But they are not merely managers. They are forecasters, project appraisers, and risk-takers as well.44Out of their own financial capital, or that borrowed from someone else, they advance funds to the owners of labor, natural resources (“land”), and machinery (“tools”). These payments, or “rents,” are recouped only if the entrepreneurs succeed in selling the product to consumers.
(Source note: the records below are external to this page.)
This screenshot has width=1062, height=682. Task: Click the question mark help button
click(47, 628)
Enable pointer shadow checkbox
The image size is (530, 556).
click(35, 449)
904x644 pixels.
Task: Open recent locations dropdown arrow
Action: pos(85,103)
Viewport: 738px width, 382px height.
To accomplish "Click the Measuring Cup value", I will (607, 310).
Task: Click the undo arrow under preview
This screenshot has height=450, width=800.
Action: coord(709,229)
Entrepreneurial success is not only sought after by the individual, but also essential to the society as a whole. “[A] country well stocked with intelligent merchants, manufacturers, and agriculturists has more powerful means of attaining prosperity, than one devoted chiefly to the pursuit of the arts and sciences.”45

Say’s use of the word “capital” can be confusing, because it is used to mean, as the context requires, either (a) capital goods that are integral to the production of further, final goods, or (b) the financial capital that constitutes the enterprise’s funding.46 The former are the result of some earlier production process and, when combined with the industry of the entrepreneur, generate profit (or loss). The latter is the result of saving some portion of the income from past productive activity and generates interest.
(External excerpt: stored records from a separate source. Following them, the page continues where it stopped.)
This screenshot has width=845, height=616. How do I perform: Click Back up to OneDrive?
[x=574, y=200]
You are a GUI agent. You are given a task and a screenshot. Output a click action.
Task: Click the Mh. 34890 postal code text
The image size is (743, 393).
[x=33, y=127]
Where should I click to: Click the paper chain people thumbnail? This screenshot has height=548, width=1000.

The analysis of interest rates is very perceptive and, in most respects, remarkably Austrian. First, Say realizes that the interest rate is not the price of money, but the price of credit, or “capital lent.”47Therefore, it is false that “the abundance or scarcity of money regulates the rate of interest.”48 Of course, Say is thinking of the real rate of interest, not the nominal, or market, rate. He also clearly sees that interest rates will include some risk premium as a sort of insurance to protect against loss due to default.49 Such a risk premium will become very large when, for example, laws are imposed so that creditors have no legal recourse against a debtor who defaults.50 Furthermore, Say identifies the fact that there are “political risk” differentials between nations that lead to an international array of nominal interest rates.51 Overall, in terms of public policy, Say adopts the same stance with regard to credit markets that he exhibits elsewhere: namely, the state should not meddle. The “rate of interest ought no more to be restricted, or determined by law, than . . . the price of wine, linen, or any other commodity.”52

It has been argued that the one glaring flaw in Say’s understanding of interest rates is his failure to anchor them on the bedrock of “time preferences,”53 that is, to explain interest rates as founded on the rate at which individuals prefer to trade present goods for future goods.54 While Say does indeed fail explicitly to connect interest rates with time preferences, he seems to possess at least an embryonic notion of time preference itself. He observes, for instance, that there often exists an “inducement to every one to consume the whole of his income . . . [during] times of political turbulence and confusion.”55 And when discussing the impact of increased frugality (a falling rate of time preference?) on the accumulation of capital, he even concludes that “the low rate of interest proves the existence of more abundant capital.”56



For Say, the foundation of value is utility or the capacity of a good or service to satisfy some human desire. Those desires and the preferences, expectations, and customs that lie behind them must be taken as givens, as data, by the analyst. The task is to reason from those data. Say is most emphatic in denying the claims of Adam Smith, David Ricardo, and others that the basis for value is labor, or “productive agency.”57 Economists who subscribe to a labor theory of value have the matter precisely backwards. “[I]t is the ability to create the utility . . . that gives value to productive agency.”58

The two categories of value are “exchange-value” and “use-value.”59 Exchange-value lies within the domain of economics, because it is a measure of what one must give up in order to acquire a good in the market. In economic terms, “[t]he only fair criterion of the value of an object is, the quantity of other commodities at large, that can be readily obtained for it in exchange.”60 Those things which possess exchange-value would today be called “economic goods,” but Say calls them “social wealth.” In contrast, some things, such as air, water, and sunlight, possess only use-value, because they are present in such abundance that they cannot command a price. These are now known as “free goods,” but Say labels them “natural wealth.”61

Unfortunately, by adhering to the above taxonomy of values, Say plunges into a most regrettable error. He concludes that since the measure of a good’s economic value is literally and precisely its market price,62 then all market transactions must involve the exchange of equal values. This, of course, must imply that neither buyer nor seller gains. Or, in other words, all market transactions are a “zero-sum game.” “When Spanish wine is bought at Paris, equal value is really given for equal value: the silver paid, and the wine received, are worth one the other.”63 Austrians are adamant in maintaining that exchanges, as long as they are voluntary, must be mutually beneficial in terms of the expected utilities of each the buyer and the seller. If that is not the case, then why would buyer and seller agree to trade?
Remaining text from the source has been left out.